Key Components of Matplotlib
- Pyplot Module
- The pyplot module is the interface most commonly used for plotting.
- It functions like MATLAB, where plotting commands can be executed step-by-step.
- Import conventionally as: import matplotlib.pyplot as plt.
- Figure
- Represents the entire canvas or "container" for your plots.
- Created using plt.figure().
- Can include one or more subplots.
- Axes and Subplots
- Axes: The actual area where data is plotted, including the X and Y axes.
- Subplot: Multiple plots on a single figure created using plt.subplot() or plt.subplots().
- Artist Layer
- Every element in Matplotlib (lines, text, legends, etc.) is an "Artist."
- Artists are added to the canvas to construct a plot.
Installation:
To use Matplotlib, first install it via pip:
pip install matplotlib
Basic Plotting:
The core of Matplotlib is the pyplot module, typically imported as plt.
Example: Creating a Simple Line Plot
import matplotlib.pyplot as plt
# Data for plotting
x = [1, 2, 3, 4]
y = [10, 20, 25, 30]
# Create a line plot
plt.plot(x, y)
# Add title and labels
plt.title("Line Plot")
plt.xlabel("X-axis")
plt.ylabel("Y-axis")
# Display the plot
plt.show()
Output:
A simple line graph representing the relationship between x and y.
Types of Plots in Matplotlib
1. Bar Charts:
- Used to compare data across categories.
- Vertical bars: plt.bar()
Horizontal bars: plt.barh()
Example:
categories = ['A', 'B', 'C', 'D']
values = [3, 7, 8, 5]
plt.bar(categories, values)
plt.title("Bar Chart")
plt.xlabel("Categories")
plt.ylabel("Values")
plt.show()
2. Histograms:
- Displays the frequency distribution of numerical data.

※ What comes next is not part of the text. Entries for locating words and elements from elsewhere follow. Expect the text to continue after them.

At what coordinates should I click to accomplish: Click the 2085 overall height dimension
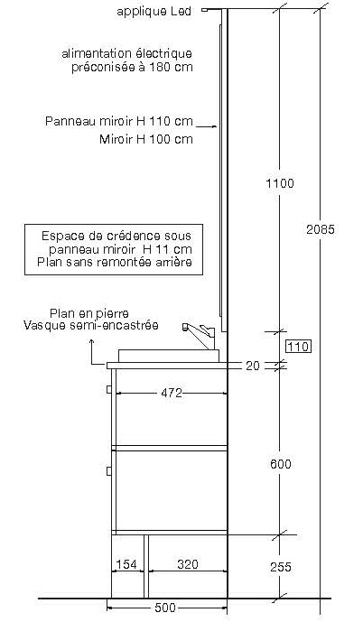tap(321, 229)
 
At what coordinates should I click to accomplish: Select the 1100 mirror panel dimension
tap(280, 183)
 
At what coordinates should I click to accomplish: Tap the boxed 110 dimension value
tap(298, 347)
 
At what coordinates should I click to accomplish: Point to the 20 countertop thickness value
tap(252, 366)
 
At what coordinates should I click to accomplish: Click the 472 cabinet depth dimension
tap(172, 393)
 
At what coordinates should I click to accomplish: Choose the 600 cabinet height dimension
tap(281, 464)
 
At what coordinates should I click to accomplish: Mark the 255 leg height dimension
tap(281, 567)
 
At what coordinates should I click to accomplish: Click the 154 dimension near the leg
tap(126, 564)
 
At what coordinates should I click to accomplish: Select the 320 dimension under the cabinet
tap(187, 564)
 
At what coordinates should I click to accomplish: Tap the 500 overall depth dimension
tap(164, 608)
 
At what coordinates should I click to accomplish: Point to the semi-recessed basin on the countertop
tap(169, 356)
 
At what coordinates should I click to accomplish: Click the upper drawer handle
tap(108, 389)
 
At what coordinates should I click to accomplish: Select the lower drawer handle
tap(108, 471)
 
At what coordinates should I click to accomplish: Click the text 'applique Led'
tap(154, 12)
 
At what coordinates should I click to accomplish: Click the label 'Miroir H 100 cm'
tap(146, 139)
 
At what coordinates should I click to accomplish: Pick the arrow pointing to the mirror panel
tap(207, 126)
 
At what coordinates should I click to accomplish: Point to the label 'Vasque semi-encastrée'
tap(91, 325)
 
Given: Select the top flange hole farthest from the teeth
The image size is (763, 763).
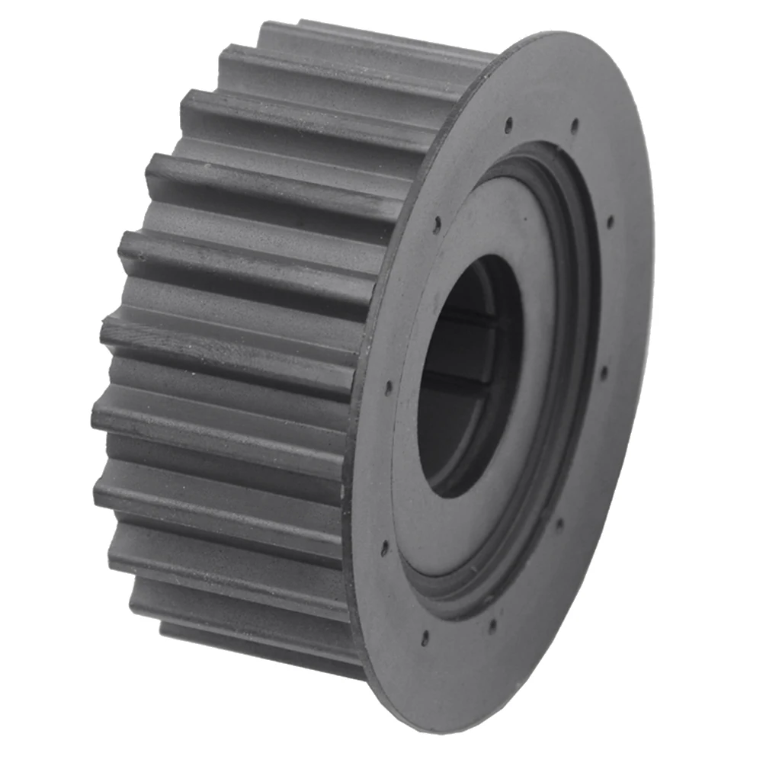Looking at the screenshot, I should tap(574, 123).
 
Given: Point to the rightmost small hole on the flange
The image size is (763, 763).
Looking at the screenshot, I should tap(610, 222).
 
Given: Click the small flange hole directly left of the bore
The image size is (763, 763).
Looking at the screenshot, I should tap(388, 387).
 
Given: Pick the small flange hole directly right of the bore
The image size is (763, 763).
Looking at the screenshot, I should tap(604, 373).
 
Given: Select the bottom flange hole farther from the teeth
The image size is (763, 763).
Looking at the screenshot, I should tap(492, 627).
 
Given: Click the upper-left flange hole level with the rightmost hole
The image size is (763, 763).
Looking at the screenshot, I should tap(437, 224).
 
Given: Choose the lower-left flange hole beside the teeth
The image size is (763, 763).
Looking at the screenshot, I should tap(385, 547).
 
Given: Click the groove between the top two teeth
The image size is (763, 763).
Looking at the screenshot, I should tap(358, 57).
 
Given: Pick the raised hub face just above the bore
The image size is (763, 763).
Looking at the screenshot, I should tap(488, 221).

- Useful for identifying patterns like skewness or normal distribution.
- Created using plt.hist().
Example:
data = [1, 2, 2, 3, 3, 3, 4, 4, 5]
plt.hist(data, bins=5, color='blue', edgecolor='black')
plt.title("Histogram")
plt.xlabel("Bins")
plt.ylabel("Frequency")
plt.show()
3. Scatter Plots:
- Shows relationships or correlations between two variables.
- Created using plt.scatter().
Example:
x = [5, 7, 8, 7]
y = [8, 5, 6, 7]
plt.scatter(x, y, color='red')
plt.title("Scatter Plot")
plt.xlabel("X-axis")
plt.ylabel("Y-axis")
plt.show()
4. Pie Charts:
- Displays proportions as slices of a pie.

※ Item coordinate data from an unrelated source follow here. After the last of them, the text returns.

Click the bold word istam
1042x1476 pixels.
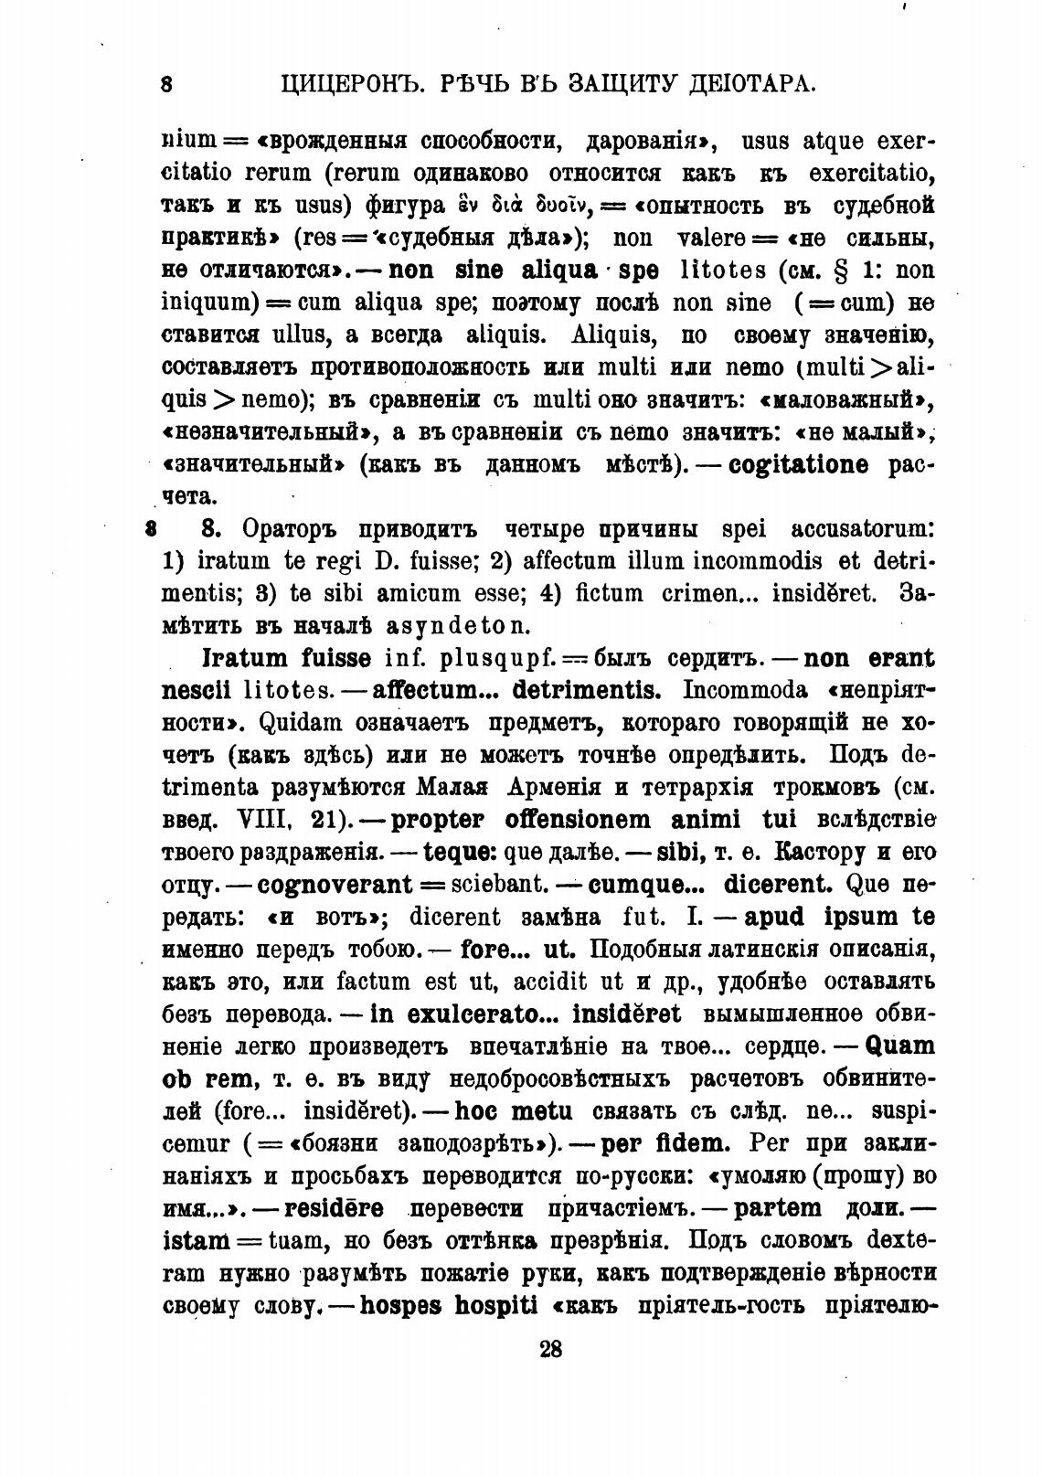(196, 1241)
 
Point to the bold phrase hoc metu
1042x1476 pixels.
(514, 1112)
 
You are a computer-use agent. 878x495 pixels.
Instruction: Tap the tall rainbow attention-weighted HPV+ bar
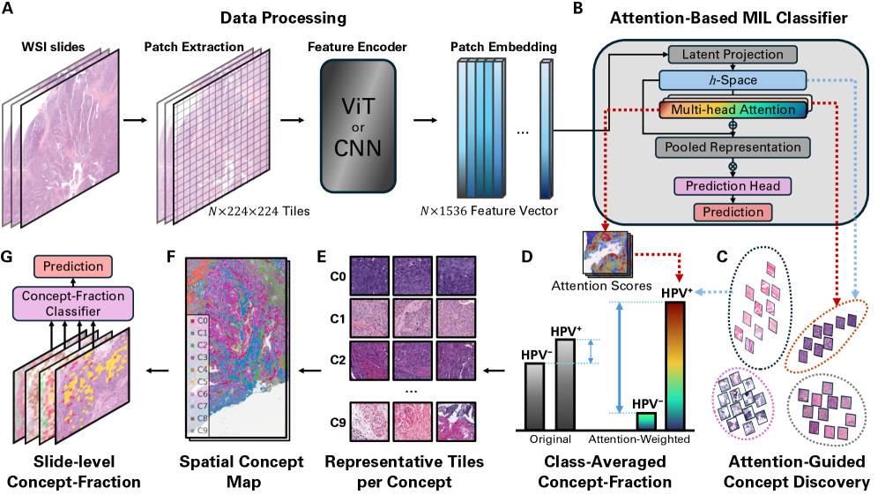pyautogui.click(x=675, y=364)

- Created using plt.pie().
- Supports customization like labels, colors, and percentage display.
Example:
labels = ['Python', 'Java', 'C++', 'Ruby']
sizes = [40, 30, 20, 10]
plt.pie(sizes, labels=labels, autopct='%1.1f%%')

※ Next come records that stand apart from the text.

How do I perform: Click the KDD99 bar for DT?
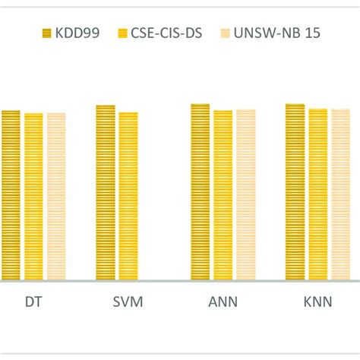(x=11, y=195)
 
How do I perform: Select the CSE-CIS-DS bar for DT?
(x=33, y=197)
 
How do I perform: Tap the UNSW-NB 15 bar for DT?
(x=56, y=197)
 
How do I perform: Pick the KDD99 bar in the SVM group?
(x=106, y=193)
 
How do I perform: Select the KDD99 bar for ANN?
(x=200, y=192)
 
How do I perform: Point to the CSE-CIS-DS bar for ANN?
(x=223, y=195)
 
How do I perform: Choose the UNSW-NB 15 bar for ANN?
(x=245, y=195)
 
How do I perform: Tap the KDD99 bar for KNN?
(x=295, y=192)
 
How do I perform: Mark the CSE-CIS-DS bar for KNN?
(x=317, y=194)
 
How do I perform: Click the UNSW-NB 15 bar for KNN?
(x=340, y=194)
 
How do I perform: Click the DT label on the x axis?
(x=33, y=302)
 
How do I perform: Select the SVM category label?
(x=128, y=302)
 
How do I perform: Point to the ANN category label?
(x=223, y=302)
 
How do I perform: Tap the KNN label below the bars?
(x=317, y=302)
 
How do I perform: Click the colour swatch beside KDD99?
(x=48, y=33)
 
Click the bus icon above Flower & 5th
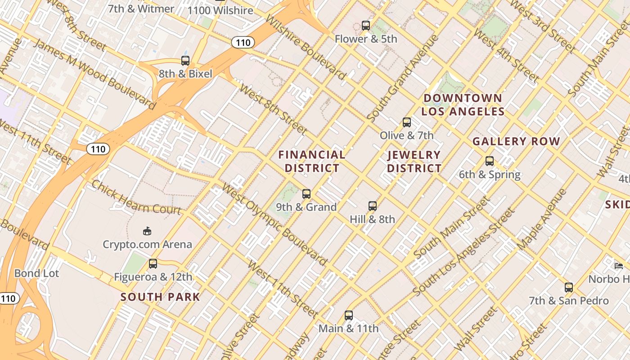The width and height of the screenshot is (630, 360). point(366,26)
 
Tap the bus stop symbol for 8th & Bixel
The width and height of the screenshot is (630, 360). point(185,61)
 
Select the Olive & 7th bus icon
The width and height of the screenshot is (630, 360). point(407,122)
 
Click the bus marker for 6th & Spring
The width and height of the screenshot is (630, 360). point(490,161)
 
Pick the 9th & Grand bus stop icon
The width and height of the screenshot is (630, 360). point(306,194)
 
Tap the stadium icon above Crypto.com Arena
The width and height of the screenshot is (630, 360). point(147,231)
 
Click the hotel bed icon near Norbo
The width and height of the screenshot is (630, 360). point(619,266)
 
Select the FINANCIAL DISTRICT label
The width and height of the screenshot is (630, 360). point(312,162)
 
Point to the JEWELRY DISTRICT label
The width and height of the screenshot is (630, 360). point(414,162)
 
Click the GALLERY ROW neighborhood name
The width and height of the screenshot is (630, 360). point(516,141)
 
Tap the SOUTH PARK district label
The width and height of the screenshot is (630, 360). point(160,297)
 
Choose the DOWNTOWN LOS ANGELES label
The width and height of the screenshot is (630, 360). point(463,105)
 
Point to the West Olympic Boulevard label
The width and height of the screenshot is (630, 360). point(274,224)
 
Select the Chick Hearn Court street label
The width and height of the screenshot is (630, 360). point(136,197)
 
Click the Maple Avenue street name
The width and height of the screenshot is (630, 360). point(542,220)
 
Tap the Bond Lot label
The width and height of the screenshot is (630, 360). point(36,273)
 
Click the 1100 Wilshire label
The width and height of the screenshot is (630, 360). point(220,10)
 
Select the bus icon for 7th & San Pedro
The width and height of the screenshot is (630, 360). point(569,288)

plt.title("Programming Language Popularity")
plt.show()
Advanced Features
- Subplots: Create multiple plots in one figure.
- Custom Styling: Use plt.style.use() to apply styles like ggplot, seaborn, etc.
Annotations: Add text or markers to emphasize key points in the graph.
Matplotlib
Function/Attribute | Use |
---|---|
plot() | Creates a 2D line plot. |
scatter() | Creates a scatter plot. |
bar() | Creates a bar plot. |
hist() | Creates a histogram. |
pie() | Creates a pie chart. |
xlabel() | Sets the label for the X-axis. |
ylabel() | Sets the label for the Y-axis. |
title() | Sets the title of the plot. |
legend() | Displays a legend for the plot. |
grid() | Adds a grid to the plot. |
show() | Displays the plot. |
subplot() | Creates multiple subplots in a single figure. |
savefig() | Saves the plot as an image file. |
D. Scikit-learn: The ML Workhorse
Scikit-learn is a comprehensive library for machine learning, offering tools for data preprocessing, model building, and evaluation. It simplifies the implementation of ML algorithms.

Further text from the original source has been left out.